Absent mothers resonate in the latest offerings from two heavyweights of French literature. Getting Lost is the diary kept by the prize-winning novelist Annie Ernaux while she was having an affair with a married man in 1989. Ernaux has already written a novel about this relationship. Now we have a more immediate and intimate account. Meanwhile, the octogenarian feminist and literary theorist Hélène Cixous continues her own brand of écriture féminine in Well-Kept Ruins. For the uninitiated, Cixous’s stream of consciousness is like reading Molly Bloom with a PhD from the Sorbonne, a raft of awards and a keen eye for cognitive dissonance.
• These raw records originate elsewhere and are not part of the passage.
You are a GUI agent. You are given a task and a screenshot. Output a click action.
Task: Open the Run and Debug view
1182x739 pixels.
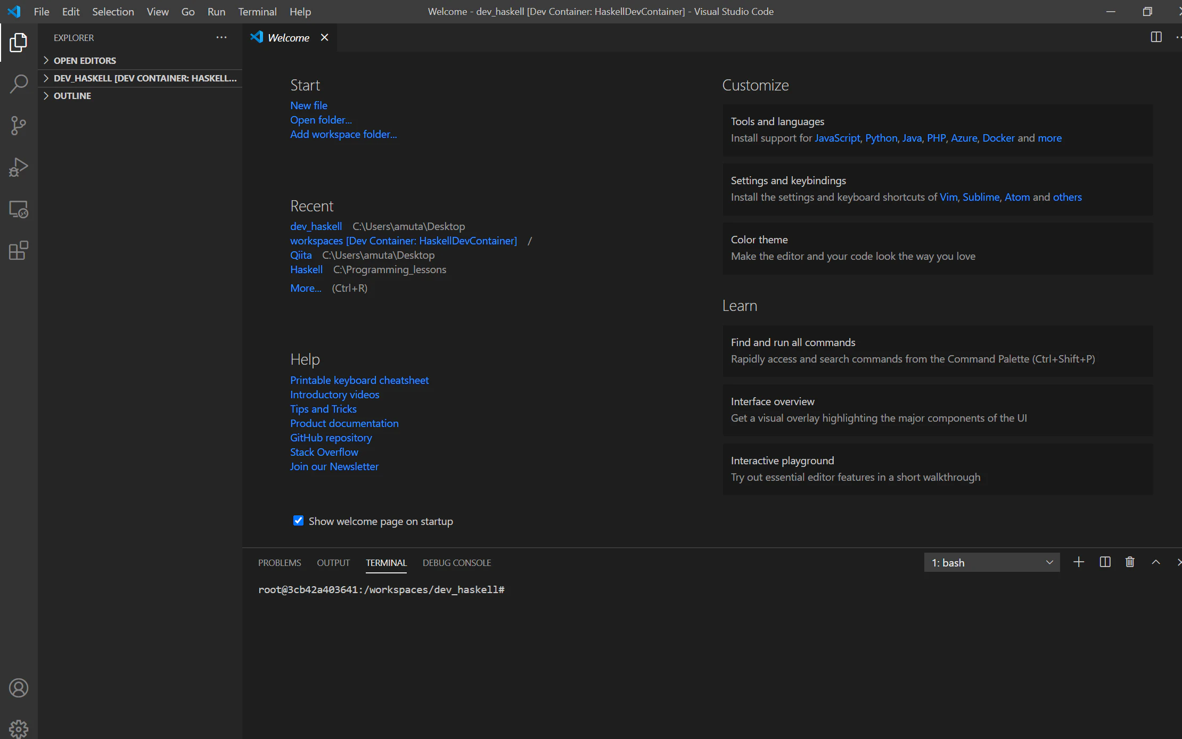tap(19, 167)
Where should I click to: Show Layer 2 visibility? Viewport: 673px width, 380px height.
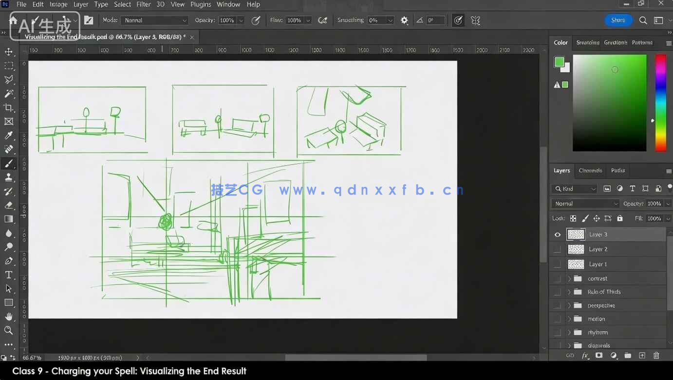tap(558, 249)
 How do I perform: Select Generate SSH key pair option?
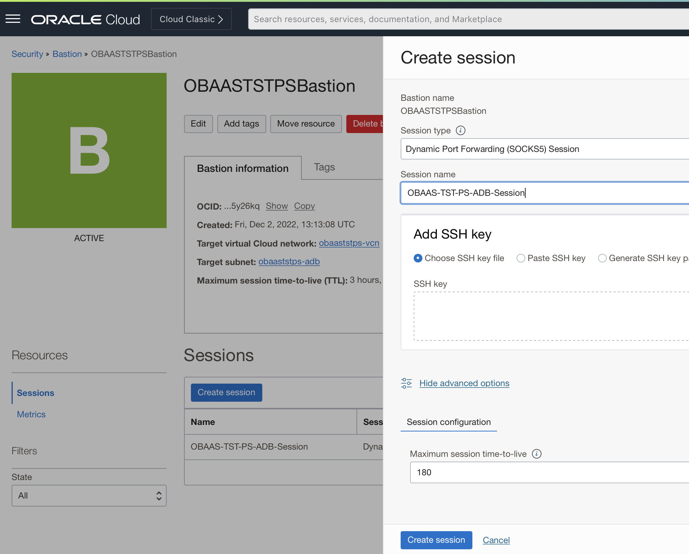602,258
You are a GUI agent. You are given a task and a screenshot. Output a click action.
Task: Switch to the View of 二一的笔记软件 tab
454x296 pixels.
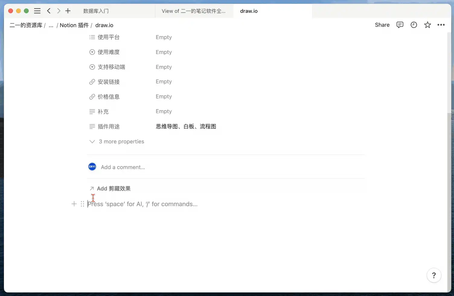click(193, 11)
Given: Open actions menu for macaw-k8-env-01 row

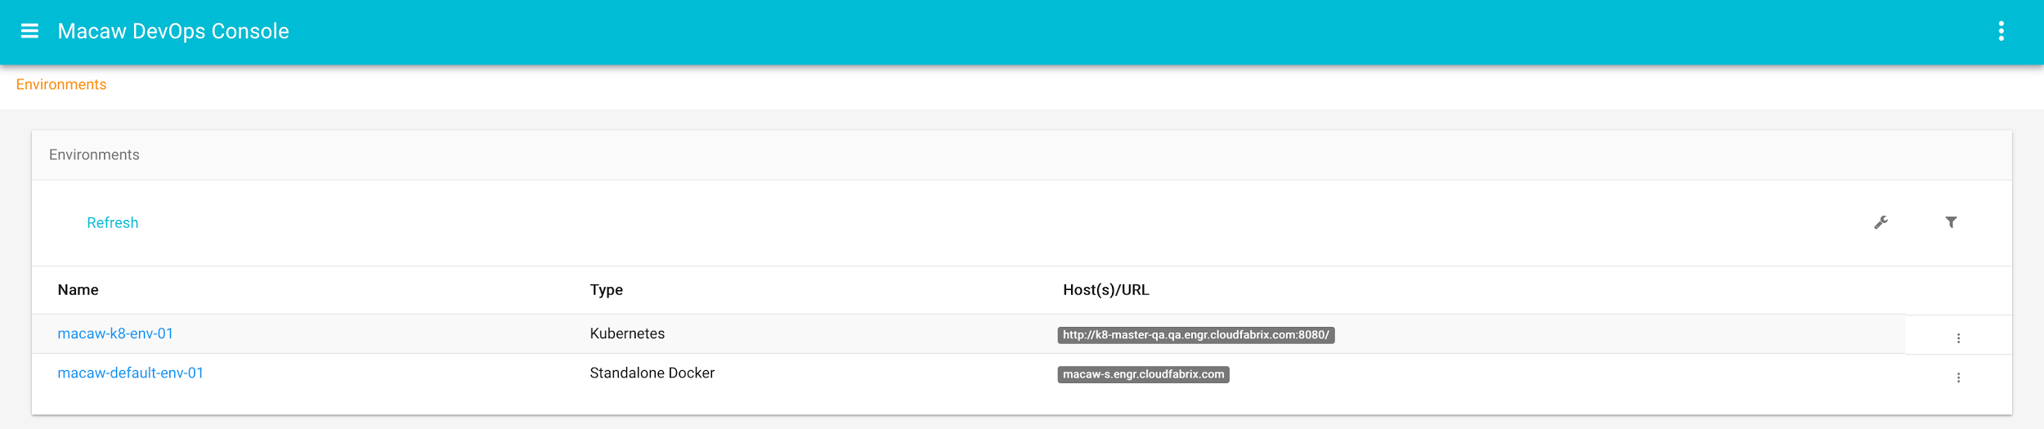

Cixous’s new book hinges on her arrival in Osnabrück, Germany, to receive the Justus Möser Medal, awarded by the city council to writers who commemorate the place. (Erich Maria Remarque was a previous recipient.) The author has written about Osnabrück before, as the birthplace of her mother Ève, an Ashkenazi Jew, born in 1910. In the 1930s, Ève fled Hitler’s Germany to find refuge in Algeria, where she met Cixous’s father, a Sephardic Jew, and a practising doctor –until the Vichy regime removed French citizenship from Jews. Hélène was born in 1937. Her father died in 1948, and in 1971 she and her mother were exiled from Algeria.
It was an expulsion that marked Cixous deeply. As the Bürgermeister bestows the city’s highest honour on her (in a ceremony that Remarque found ‘boring’), Cixous finds herself contemplating stories of Osnabrück’s 16th-century witch trials – and how the trauma those women endured was echoed in her own mother’s persecution as a midwife and a suspicious (Jewish) woman.

Cixous sees Osnabrück’s witch trials echoed in her mother’s persecution as a midwife and suspicious Jewish woman
In a Protestant city, Cixous circles the ruins of its demolished synagogue.